Richard Trumpka, president of the AFL-CIO. Photo via Wikimedia Commons

In an apparent rebuke to local labor leader Mickey Kasparian, the president of the AFL-CIO has ordered a “limited monitorship” of the regional labor council Kasparian heads.

According to a memo dated March 2, President Richard Trumka says the national AFL-CIO has named two officials to “facilitate a constructive resolution of the issues that are dividing and impeding the operations” of the San Diego-Imperial Counties Labor Council.

Those divisions were outlined in a Dec. 28 letter to Trumka in Washington, D.C., from Tom Lemmon, business manager of the San Diego Building and Construction Trades Council.

The building trades council said the *Labor Council, where Kasparian is president, was “failing on its chartered purpose” and gave eight reasons.

Richard Trumka letter to San Diego-Imperial Counties Labor Council and related memos. (PDF)
Richard Trumka letter to San Diego-Imperial Counties Labor Council and related memos. (PDF)

Besides two lawsuits against Kasparian by female former employees of UFCW Local 135 and a retaliation complaint by a current employee, Lemmon said Kasparian’s council “works with nonaffiliated and anti-union groups to undermine the [building trades council] in our representation of workers, weaken us politically, and to the detriment of our collective bargaining rights.”

It wasn’t immediately clear what the monitorship entails, but it seems to have grown out of an investigation that included a Mission Valley meeting Feb. 22 with Kasparian and the executive board of the labor council.

A separate letter from Keith Maddox, AFL-CIO affiliate and federation outreach director, clarified that “this is not a trusteeship in which the AFL-CIO would take control of your Labor Council.
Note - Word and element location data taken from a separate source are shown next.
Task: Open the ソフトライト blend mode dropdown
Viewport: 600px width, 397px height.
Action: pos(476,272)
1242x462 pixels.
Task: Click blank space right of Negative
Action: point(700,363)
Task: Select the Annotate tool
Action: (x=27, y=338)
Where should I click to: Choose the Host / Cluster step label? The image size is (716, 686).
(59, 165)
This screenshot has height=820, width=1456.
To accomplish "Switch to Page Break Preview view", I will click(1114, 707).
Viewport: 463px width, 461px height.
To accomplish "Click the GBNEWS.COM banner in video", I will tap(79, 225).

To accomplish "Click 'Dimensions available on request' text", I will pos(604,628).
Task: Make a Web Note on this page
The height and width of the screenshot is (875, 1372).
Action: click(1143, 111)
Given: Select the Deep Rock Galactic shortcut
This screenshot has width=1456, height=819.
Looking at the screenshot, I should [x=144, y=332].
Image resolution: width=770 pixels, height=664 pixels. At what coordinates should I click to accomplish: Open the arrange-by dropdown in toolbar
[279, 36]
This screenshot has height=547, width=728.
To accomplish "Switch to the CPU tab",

Your day to day operations will continue to be [run] by staff at the Labor Council and by this Executive Board.”

Dale Kelly Bankhead, secretary-treasurer of the labor council, said in a cover letter that “we continue to work with Keith and Josh [Anijar, AFL-CIO western regional director] to resolve these conflicts.”

Maddox and Anijar will continue meeting with council affiliate unions and leaders to deal with “deep divisions” in the labor council that are “undermining the council’s effectiveness and operations,” Trumka said in his letter, obtained by Times of San Diego.

The silver lining for Kasparian — also president of UFCW Local 135 — is that charges filed by the building trade council “will be held in abeyance,” said the leader of the AFL-CIO, whose member unions represent 12.5 million workers.

Maddox said the monitorship is not an assumption of guilt by any of the parties involved based on any charges that have been filed.

“This is solely an action on behalf of the AFL-CIO to work with you and other leaders to correct the course of disruptive actions that are ongoing within the Executive Board of the San Diego-Imperial Counties Labor Council.”

Mickey Kasparian, president of UFCW Local 135 and the San Diego and Imperial Counties Labor Council. Photo via Twitter
Mickey Kasparian, president of UFCW Local 135 and the San Diego and Imperial Counties Labor Council. Photo via Twitter

He said he and Anijar would continue to spend time in San Diego, seeking a “resolution to the issues that are dividing the labor council.”

“It is extremely important that we all work together to rebuild the labor solidarity that has existed for so long in San Diego.”

Kasparian and Lemmon did not immediately respond to requests for comment.

A search of the AFL-CIO website and its constitution did not specify the meaning or scope of “limited monitorship.”

But Maddox closed his letter to the labor council executive board by encouraging its members “to refrain from any efforts to criticize your fellow … members and, most of all, please refrain from publicizing any internal disagreements.”

*Correction: An earlier version of this story incorrectly described the building trades council as a rival to the labor council. Many members of the trades council are also members of the labor council.